Create destination folder for Twitter data
hdfs dfs -mkdir flume hdfs dfs -mkdir flume/tweets
Launching flume agent
Take a deep breath and execute a flume agent. Nohup launches Flume in the background so we may keep using the same console for viewing the generated log file.
nohup flume-ng agent --conf-file /etc/flume/conf/flume.conf --name TwitterAgent >flume_twitteragent.log &
Execute Tail command to view the generated log file.
tail -f flume_twitteragent.log
If everything was set correctly, the log file will contain following lines and will repeat BucketWriter entries for each file the Sink created.
14/12/19 22:01:13 INFO twitter4j.TwitterStreamImpl: Establishing connection. 14/12/19 22:01:16 INFO twitter4j.TwitterStreamImpl: Connection established. 14/12/19 22:01:16 INFO twitter4j.TwitterStreamImpl: Receiving status stream. 14/12/19 22:01:16 INFO hdfs.HDFSDataStream: Serializer = TEXT, UseRawLocalFileSystem = false 14/12/19 22:01:16 INFO hdfs.BucketWriter: Creating hdfs://sandbox.hortonworks.com:8020/user/root/flume/test/FlumeData.1419026476113.tmp 14/12/19 22:11:19 INFO hdfs.BucketWriter: Closing hdfs://sandbox.hortonworks.com:8020/user/root/flume/test/FlumeData.1419026476113.tmp 14/12/19 22:11:19 INFO hdfs.BucketWriter: Close tries incremented 14/12/19 22:11:19 INFO hdfs.BucketWriter: Renaming hdfs://sandbox.hortonworks.com:8020/user/root/flume/test/FlumeData.1419026476113.tmp to hdfs://sandbox.hortonworks.com:8020/user/root/flume/tweets/FlumeData.1419026476113 14/12/19 22:11:19 INFO hdfs.HDFSEventSink: Writer callback called.
Checking on created files
To list HDFS’ filesystem execute the following Shell command.
hdfs dfs -ls flume/test
You might also check on files from Hue web console at http://YOURSANDBOXIP:8000/filebrowser/#/user/root/flume/test
To terminate Flume agent, simply issue kill command with the process number.
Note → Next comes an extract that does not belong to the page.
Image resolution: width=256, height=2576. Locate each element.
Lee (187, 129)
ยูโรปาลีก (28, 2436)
Next time, I’m going to process all the raw files using Hive.
Your posts were really helpful…eagerly waiting for your 3rd part of the post…pls upload it soon…
Hey Lija, thanks. Unfortunately, I ran into a problem with Hortonworks’ ODBC driver that defied my attempts to connect to 2.2 sandbox. It worked with 2.1 and 2.0, though. I will revisit this topic and let you know. Cheers!
Hi there.
Firstly, I will be ever grateful to you for such an easy and to the point tutorial. Secondly, by any chance did you performed the last step i.e processing all the raw tweets using hive.
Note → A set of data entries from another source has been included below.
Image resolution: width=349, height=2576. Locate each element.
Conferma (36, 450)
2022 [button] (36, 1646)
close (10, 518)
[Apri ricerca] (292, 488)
If you didn’t, can you do it using HDP 2.0? It is an humble request.
Thanks.
I know it took some time but finally the next part is available. 🙂
Hi,
Can you process the data directly with PIG without using Hive?. Could you provide an example?
Thanks,
Fernando
Hi Fernando, yes one ought to be able to do the transformations with PIG as well. I’m sorry, but I don’t have any a PIG version for this example.
What I like about Hive is that it’s quite readable for people with SQL experience.
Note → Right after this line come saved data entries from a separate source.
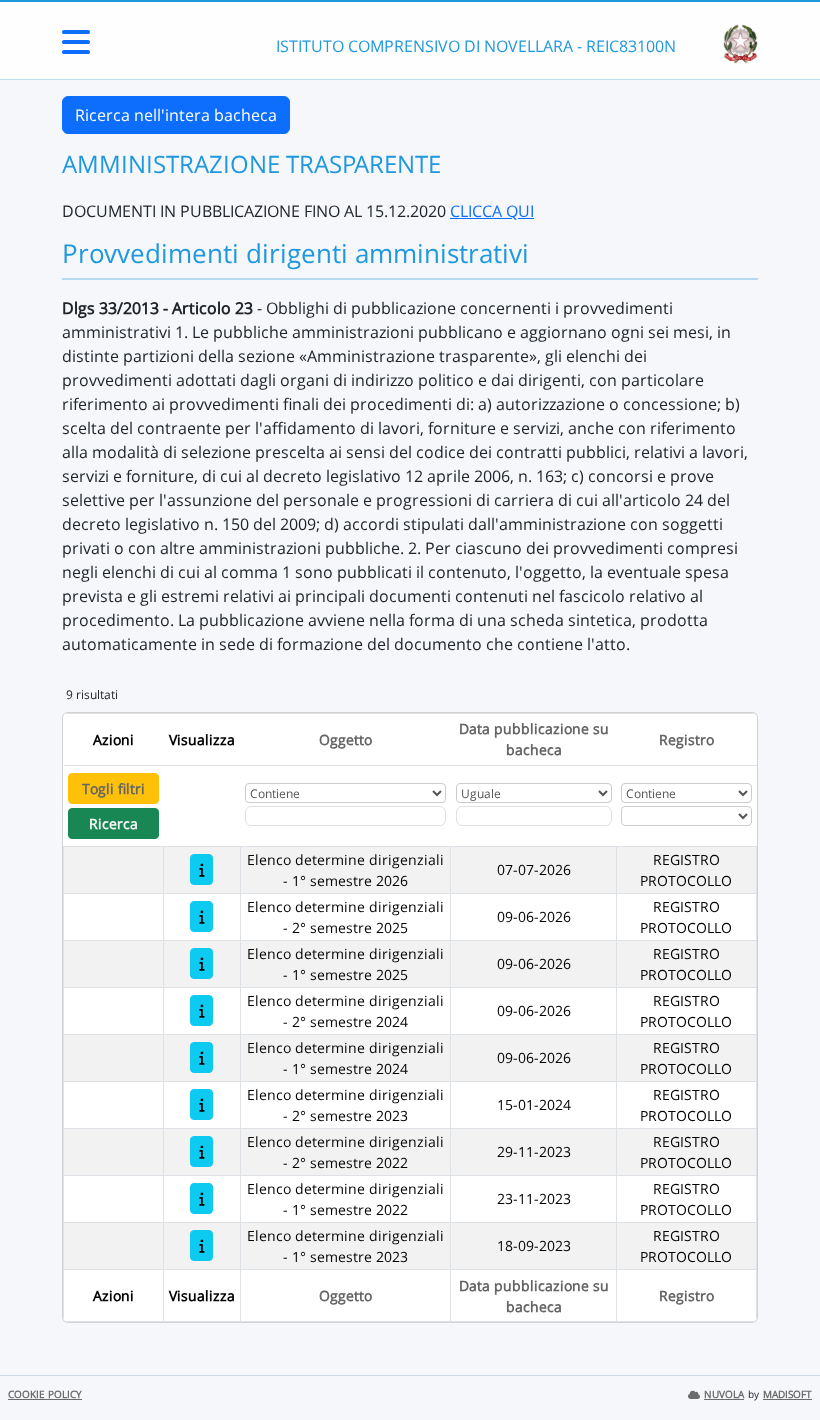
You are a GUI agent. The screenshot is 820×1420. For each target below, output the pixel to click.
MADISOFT (787, 1394)
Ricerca (113, 823)
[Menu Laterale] (76, 48)
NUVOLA (724, 1394)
Hi Please help me finally am getting this error, how can i resolve this.
lifecycle.LifecycleSupervisor: Unable to start EventDrivenSourceRunner: { source:com.cloudera.flume.source.TwitterSource{name:Twitter,state:IDLE} } – Exception follows.
java.lang.NoSuchMethodError: twitter4j.TwitterStream.addListener(Ltwitter4j/StreamListener;)V
Hi, when does this happen? During flume-ng startup?